## Start
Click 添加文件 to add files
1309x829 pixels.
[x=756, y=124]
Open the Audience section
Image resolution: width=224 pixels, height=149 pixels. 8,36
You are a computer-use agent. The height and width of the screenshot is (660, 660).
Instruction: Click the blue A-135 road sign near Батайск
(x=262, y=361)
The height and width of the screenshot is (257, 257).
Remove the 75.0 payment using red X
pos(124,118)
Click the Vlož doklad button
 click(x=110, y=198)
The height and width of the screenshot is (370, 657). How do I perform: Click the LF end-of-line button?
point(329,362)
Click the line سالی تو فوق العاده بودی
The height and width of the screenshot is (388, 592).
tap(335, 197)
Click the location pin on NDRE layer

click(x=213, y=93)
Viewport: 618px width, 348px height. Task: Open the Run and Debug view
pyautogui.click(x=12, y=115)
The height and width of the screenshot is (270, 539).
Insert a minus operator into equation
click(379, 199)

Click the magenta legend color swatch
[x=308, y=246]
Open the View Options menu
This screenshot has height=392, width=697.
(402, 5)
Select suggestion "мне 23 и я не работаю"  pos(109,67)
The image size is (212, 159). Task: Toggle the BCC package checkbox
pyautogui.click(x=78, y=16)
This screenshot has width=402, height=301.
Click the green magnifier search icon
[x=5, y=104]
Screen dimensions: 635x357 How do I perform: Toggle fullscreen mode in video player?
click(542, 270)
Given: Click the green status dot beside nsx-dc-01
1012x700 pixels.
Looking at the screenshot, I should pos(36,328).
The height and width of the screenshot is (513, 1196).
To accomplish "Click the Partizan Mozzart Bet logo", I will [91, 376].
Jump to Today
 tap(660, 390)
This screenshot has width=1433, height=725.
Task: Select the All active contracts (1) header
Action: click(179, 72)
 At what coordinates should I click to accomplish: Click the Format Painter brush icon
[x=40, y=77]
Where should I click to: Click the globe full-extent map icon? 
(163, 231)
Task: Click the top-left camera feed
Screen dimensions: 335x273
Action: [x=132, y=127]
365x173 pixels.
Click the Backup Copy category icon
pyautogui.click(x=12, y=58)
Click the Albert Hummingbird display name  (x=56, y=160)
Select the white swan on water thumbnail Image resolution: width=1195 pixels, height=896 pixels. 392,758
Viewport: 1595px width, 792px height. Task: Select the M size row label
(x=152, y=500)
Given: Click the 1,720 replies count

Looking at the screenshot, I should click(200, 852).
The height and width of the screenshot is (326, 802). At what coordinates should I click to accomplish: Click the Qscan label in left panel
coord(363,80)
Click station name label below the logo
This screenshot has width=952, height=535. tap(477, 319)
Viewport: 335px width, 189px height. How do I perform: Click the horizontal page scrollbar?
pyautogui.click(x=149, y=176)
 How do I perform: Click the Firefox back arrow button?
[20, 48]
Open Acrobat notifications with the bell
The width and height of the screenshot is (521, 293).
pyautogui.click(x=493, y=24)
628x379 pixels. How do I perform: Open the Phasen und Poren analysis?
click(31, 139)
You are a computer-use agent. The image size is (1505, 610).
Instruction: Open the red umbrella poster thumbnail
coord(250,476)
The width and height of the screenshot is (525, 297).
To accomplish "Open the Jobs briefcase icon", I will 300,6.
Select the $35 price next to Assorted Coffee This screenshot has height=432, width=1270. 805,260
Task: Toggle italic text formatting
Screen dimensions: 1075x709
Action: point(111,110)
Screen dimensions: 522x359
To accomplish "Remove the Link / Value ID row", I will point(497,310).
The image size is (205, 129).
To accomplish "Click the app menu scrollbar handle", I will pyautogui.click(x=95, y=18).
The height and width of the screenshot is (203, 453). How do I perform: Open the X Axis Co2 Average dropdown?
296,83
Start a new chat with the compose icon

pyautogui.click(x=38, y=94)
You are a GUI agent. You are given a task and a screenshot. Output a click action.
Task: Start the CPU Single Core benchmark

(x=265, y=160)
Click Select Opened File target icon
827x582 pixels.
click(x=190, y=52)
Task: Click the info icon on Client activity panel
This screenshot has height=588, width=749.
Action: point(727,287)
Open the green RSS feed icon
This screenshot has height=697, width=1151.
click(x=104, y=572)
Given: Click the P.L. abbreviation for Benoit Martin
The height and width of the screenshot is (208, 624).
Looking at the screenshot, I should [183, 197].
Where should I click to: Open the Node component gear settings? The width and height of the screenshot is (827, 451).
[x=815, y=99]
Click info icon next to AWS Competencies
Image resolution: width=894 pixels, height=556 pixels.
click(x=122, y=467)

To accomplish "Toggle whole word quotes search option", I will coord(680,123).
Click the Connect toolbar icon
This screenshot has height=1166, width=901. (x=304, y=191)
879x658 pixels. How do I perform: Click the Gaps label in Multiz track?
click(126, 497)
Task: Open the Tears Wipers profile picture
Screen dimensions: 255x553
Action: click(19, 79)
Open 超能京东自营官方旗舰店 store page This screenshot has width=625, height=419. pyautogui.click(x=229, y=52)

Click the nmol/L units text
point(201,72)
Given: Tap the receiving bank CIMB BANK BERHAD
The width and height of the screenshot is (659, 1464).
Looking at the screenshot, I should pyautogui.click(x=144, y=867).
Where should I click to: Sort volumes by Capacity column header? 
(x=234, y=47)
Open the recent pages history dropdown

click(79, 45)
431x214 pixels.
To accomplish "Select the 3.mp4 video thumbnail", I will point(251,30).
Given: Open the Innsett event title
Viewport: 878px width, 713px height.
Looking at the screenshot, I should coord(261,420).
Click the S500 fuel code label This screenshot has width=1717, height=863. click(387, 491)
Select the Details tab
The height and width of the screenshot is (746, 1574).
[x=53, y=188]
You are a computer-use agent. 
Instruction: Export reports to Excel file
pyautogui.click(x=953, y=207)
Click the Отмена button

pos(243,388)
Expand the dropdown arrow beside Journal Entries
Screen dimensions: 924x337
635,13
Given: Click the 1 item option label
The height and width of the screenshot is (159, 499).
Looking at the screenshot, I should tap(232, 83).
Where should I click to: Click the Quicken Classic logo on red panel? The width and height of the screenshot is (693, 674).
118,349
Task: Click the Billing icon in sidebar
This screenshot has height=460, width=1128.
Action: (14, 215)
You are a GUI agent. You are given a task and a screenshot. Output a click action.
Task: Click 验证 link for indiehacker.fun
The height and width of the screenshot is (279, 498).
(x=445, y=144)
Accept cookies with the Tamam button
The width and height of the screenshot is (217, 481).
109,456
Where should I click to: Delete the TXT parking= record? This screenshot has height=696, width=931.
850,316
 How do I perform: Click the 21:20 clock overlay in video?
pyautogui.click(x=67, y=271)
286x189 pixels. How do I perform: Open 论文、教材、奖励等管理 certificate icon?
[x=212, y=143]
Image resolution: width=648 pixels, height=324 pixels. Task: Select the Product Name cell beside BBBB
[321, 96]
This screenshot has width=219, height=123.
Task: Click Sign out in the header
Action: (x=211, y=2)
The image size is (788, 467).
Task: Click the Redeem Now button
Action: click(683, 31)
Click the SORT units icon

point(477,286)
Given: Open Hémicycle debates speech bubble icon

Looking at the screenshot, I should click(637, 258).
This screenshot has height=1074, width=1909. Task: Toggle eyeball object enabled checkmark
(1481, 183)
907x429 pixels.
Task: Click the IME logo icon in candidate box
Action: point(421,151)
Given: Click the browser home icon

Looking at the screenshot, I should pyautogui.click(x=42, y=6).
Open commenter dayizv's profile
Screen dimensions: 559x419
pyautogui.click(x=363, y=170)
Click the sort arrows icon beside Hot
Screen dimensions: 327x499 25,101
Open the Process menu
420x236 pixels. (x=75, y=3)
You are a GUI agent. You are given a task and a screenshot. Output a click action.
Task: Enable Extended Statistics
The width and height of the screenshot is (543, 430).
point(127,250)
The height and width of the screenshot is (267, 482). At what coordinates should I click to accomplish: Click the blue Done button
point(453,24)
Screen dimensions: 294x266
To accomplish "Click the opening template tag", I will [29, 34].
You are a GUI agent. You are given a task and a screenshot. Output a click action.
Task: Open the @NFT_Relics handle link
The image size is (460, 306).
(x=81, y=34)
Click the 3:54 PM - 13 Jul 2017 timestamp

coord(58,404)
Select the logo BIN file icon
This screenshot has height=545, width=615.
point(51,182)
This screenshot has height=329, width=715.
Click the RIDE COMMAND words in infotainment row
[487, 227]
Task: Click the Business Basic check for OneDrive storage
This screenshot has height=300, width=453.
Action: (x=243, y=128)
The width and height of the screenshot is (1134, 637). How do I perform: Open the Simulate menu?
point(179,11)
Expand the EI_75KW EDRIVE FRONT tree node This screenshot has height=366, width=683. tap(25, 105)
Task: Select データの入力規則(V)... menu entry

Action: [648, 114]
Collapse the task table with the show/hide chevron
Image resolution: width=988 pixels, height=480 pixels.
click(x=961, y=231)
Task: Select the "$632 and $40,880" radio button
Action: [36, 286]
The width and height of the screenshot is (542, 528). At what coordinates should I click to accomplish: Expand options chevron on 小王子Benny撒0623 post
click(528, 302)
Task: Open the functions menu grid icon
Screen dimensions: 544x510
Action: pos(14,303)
## End
**What you are asked to do:** Convert the lines of the items above, from the first line through the line containing "click(x=110, y=198)", into a JSON list of strings with one string per line, omitting any blank lines.

**Exercise response:**
[
  "Click 添加文件 to add files",
  "1309x829 pixels.",
  "[x=756, y=124]",
  "Open the Audience section",
  "Image resolution: width=224 pixels, height=149 pixels. 8,36",
  "You are a computer-use agent. The height and width of the screenshot is (660, 660).",
  "Instruction: Click the blue A-135 road sign near Батайск",
  "(x=262, y=361)",
  "The height and width of the screenshot is (257, 257).",
  "Remove the 75.0 payment using red X",
  "pos(124,118)",
  "Click the Vlož doklad button",
  " click(x=110, y=198)"
]